**SUPPLIED TEXT**
===

With all that’s been written about the benefits of strategic alignment, it’s hard to believe IT alignment can sometimes fail to produce a business payoff. Yet in a recent study of 238 midsize companies I participated in, jointly conducted by Boston College’s Carroll School of Management and the Center for Research on IT and Organizations at the University of California at Irvine, we not only found that this alignment paradox is possible, but sometimes strategic alignment might actually harm a company. Our study found that while 70 percent of companies reduce costs or improve sales and customer service after increasing strategic alignment, 30 percent see no improvement or even a decline.
What’s behind this “alignment paradox?” Think rigidity. When companies create an inflexible IT backbone as they align their systems to strategy, they risk locking themselves into a particular way of doing business. Indeed, our research team consistently found that this loss of flexibility was a key reason why the 30 percent group saw no real benefit from their alignment efforts.
A closer look at the data reveals some other insights. Companies that suffered from this alignment paradox did so either because they installed incompatible systems, or they failed to establish a common IT architecture. They were therefore unable to realign their systems and share information as needed when their own strategies or outside business conditions changed.
Diminished flexibility may not pose a major problem for some firms, chiefly those in more stable industries such as chemicals and construction. In these industries, the cost of achieving flexibility may not be worth the business gain. Our study found the highest correlation between IT value and alignment in stable industries such as these.

===

**EXERCISE DATA**
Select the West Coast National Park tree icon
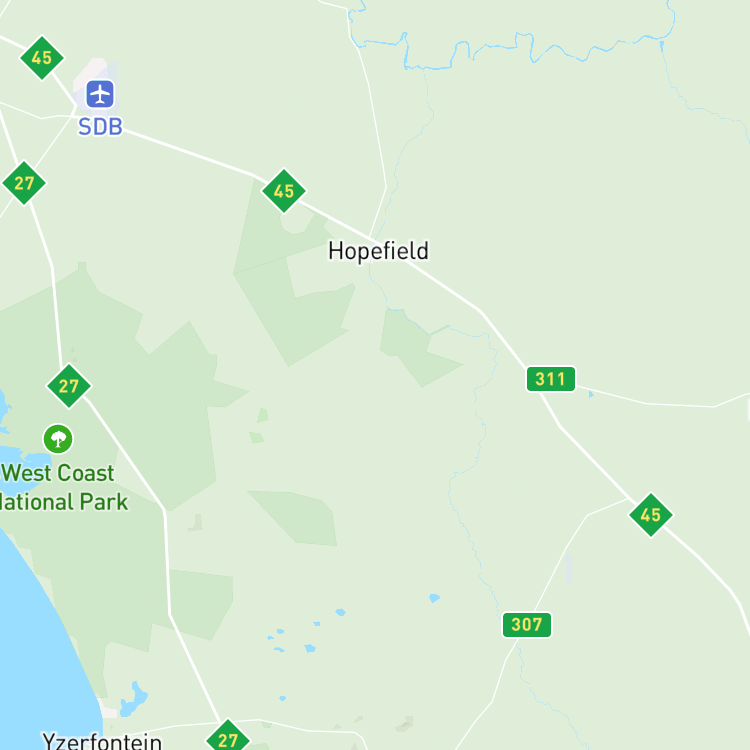This screenshot has height=750, width=750. (58, 439)
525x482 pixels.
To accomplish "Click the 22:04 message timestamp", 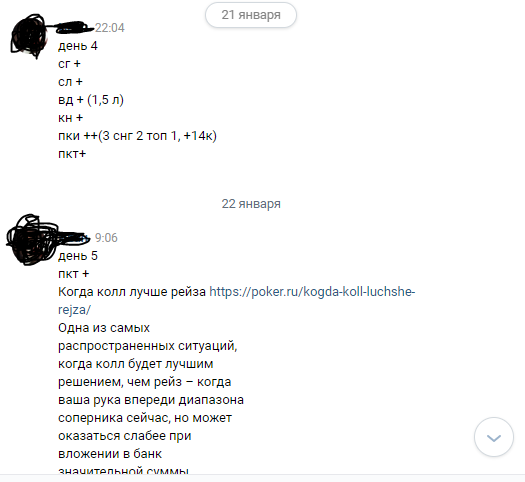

===

**EXERCISE DETAILS**
In the passage on IT alignment, can you revise the part that opens with the words "With all that’s" and closes with "even a decline.", so that "business-IT alignment" stands in place of "strategic alignment"?

**SOLVED PROBLEM**
With all that’s been written about the benefits of business-IT alignment, it’s hard to believe IT alignment can sometimes fail to produce a business payoff. Yet in a recent study of 238 midsize companies I participated in, jointly conducted by Boston College’s Carroll School of Management and the Center for Research on IT and Organizations at the University of California at Irvine, we not only found that this alignment paradox is possible, but sometimes business-IT alignment might actually harm a company. Our study found that while 70 percent of companies reduce costs or improve sales and customer service after increasing business-IT alignment, 30 percent see no improvement or even a decline.